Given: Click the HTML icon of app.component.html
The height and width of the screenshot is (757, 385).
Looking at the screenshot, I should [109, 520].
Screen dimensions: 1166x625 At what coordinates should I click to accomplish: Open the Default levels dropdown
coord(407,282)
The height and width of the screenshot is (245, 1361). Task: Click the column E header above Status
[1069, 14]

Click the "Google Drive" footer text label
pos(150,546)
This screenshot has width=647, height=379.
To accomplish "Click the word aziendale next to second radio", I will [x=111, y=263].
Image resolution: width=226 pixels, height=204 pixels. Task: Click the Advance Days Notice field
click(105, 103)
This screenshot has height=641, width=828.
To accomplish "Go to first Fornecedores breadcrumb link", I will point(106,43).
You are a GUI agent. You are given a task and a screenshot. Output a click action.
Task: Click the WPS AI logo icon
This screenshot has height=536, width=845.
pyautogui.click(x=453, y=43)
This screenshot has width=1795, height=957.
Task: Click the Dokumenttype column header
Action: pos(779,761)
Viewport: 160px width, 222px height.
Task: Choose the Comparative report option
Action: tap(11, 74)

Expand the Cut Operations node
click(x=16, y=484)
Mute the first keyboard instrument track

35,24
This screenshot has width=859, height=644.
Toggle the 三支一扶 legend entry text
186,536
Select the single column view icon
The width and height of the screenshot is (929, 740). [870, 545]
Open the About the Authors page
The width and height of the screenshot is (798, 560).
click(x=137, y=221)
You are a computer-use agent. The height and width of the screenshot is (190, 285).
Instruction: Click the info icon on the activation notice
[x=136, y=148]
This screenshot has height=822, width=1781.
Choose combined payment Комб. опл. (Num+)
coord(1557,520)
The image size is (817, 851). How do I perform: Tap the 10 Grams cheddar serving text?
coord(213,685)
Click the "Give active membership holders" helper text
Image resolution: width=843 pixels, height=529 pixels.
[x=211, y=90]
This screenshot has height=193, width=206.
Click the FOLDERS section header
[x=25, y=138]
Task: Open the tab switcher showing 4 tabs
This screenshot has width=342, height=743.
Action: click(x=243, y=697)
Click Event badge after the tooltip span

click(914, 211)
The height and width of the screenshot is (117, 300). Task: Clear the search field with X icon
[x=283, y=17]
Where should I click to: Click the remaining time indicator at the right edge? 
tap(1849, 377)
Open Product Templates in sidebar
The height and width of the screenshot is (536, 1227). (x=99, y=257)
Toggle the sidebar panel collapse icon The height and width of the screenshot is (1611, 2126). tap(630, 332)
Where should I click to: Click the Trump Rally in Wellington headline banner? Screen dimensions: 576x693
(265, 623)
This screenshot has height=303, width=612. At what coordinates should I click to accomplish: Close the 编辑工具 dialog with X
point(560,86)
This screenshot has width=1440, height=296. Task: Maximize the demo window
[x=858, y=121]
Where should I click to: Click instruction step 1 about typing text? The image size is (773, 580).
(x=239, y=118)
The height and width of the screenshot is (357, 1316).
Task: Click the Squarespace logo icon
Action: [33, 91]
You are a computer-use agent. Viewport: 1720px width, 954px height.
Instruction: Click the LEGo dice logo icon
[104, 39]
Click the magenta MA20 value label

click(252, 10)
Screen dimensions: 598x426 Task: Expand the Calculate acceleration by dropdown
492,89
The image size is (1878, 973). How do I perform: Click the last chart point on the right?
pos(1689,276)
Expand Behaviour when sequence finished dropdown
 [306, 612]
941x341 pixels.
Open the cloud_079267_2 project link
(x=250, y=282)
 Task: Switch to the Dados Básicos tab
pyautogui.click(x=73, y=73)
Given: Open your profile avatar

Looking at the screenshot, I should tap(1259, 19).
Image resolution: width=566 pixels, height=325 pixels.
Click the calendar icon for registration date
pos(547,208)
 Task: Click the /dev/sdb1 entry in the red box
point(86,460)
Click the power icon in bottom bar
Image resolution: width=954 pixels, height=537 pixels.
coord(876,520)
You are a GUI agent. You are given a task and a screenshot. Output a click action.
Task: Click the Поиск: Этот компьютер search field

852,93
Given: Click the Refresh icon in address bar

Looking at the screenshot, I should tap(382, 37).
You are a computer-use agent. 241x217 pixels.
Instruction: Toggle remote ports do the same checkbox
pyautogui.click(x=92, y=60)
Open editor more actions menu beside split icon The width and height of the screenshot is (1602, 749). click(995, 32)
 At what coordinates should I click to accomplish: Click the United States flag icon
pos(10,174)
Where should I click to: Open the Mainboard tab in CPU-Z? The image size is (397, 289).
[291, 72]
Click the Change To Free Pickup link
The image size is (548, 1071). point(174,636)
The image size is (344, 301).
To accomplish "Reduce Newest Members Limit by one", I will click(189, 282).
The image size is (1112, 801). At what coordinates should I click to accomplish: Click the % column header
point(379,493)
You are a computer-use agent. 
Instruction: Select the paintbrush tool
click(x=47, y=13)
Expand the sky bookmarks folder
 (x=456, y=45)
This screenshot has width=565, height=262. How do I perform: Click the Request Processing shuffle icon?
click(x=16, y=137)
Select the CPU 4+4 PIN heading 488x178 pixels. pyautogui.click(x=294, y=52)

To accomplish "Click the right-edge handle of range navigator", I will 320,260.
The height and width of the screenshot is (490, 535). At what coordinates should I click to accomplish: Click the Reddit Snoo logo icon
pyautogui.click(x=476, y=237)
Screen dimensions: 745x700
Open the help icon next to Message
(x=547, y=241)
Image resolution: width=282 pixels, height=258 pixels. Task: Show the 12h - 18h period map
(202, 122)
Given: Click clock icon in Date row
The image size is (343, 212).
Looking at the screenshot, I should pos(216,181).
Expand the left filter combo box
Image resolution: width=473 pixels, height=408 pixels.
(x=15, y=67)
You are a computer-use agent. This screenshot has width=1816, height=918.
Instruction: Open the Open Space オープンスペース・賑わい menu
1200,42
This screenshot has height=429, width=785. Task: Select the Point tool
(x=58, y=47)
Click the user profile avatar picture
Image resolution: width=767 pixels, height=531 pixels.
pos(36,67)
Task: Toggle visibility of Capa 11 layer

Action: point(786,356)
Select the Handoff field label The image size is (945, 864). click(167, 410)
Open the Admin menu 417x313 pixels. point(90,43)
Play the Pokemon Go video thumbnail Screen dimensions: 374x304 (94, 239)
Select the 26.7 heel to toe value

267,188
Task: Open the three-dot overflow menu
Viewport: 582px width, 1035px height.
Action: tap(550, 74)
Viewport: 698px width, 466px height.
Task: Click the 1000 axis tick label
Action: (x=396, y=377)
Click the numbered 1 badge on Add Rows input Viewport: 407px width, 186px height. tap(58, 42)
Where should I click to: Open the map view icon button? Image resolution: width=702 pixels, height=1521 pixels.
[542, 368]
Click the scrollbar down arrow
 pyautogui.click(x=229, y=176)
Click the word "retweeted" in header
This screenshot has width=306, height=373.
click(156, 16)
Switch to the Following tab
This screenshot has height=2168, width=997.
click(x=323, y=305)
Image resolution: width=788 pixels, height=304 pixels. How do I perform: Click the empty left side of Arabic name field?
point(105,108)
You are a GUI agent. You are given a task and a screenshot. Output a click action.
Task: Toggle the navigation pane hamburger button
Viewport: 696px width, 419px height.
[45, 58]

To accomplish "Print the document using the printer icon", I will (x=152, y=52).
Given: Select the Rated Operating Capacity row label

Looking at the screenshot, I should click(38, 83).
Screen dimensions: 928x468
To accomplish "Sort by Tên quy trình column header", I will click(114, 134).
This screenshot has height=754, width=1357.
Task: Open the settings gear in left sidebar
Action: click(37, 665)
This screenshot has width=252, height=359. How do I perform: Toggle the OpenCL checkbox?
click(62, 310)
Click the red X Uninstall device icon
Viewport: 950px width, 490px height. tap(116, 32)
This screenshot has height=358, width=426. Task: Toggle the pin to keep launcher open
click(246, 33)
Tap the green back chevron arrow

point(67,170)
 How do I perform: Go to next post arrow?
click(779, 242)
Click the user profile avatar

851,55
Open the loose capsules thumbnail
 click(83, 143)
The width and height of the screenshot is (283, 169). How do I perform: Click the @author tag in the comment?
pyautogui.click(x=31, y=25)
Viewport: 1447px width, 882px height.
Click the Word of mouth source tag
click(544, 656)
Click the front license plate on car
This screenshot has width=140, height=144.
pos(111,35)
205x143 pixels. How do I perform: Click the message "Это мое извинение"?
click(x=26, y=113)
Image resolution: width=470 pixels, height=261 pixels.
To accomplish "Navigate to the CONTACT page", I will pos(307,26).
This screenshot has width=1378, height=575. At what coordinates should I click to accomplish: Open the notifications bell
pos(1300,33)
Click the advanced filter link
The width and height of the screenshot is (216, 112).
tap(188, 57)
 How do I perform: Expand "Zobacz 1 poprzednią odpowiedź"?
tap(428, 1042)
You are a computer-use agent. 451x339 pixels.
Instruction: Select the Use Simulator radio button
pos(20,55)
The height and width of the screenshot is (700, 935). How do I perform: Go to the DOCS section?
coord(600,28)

TO DO: Every line of the records above where the string "computer" is found should be copied.

ANSWER BOX:
You are a computer-use agent. The height and width of the screenshot is (190, 285).
You are a computer-use agent. Viewport: 1720px width, 954px height.
You are a computer-use agent. 241x217 pixels.
You are a computer-use agent. 
You are a computer-use agent. This screenshot has width=1816, height=918.
You are a computer-use agent. 451x339 pixels.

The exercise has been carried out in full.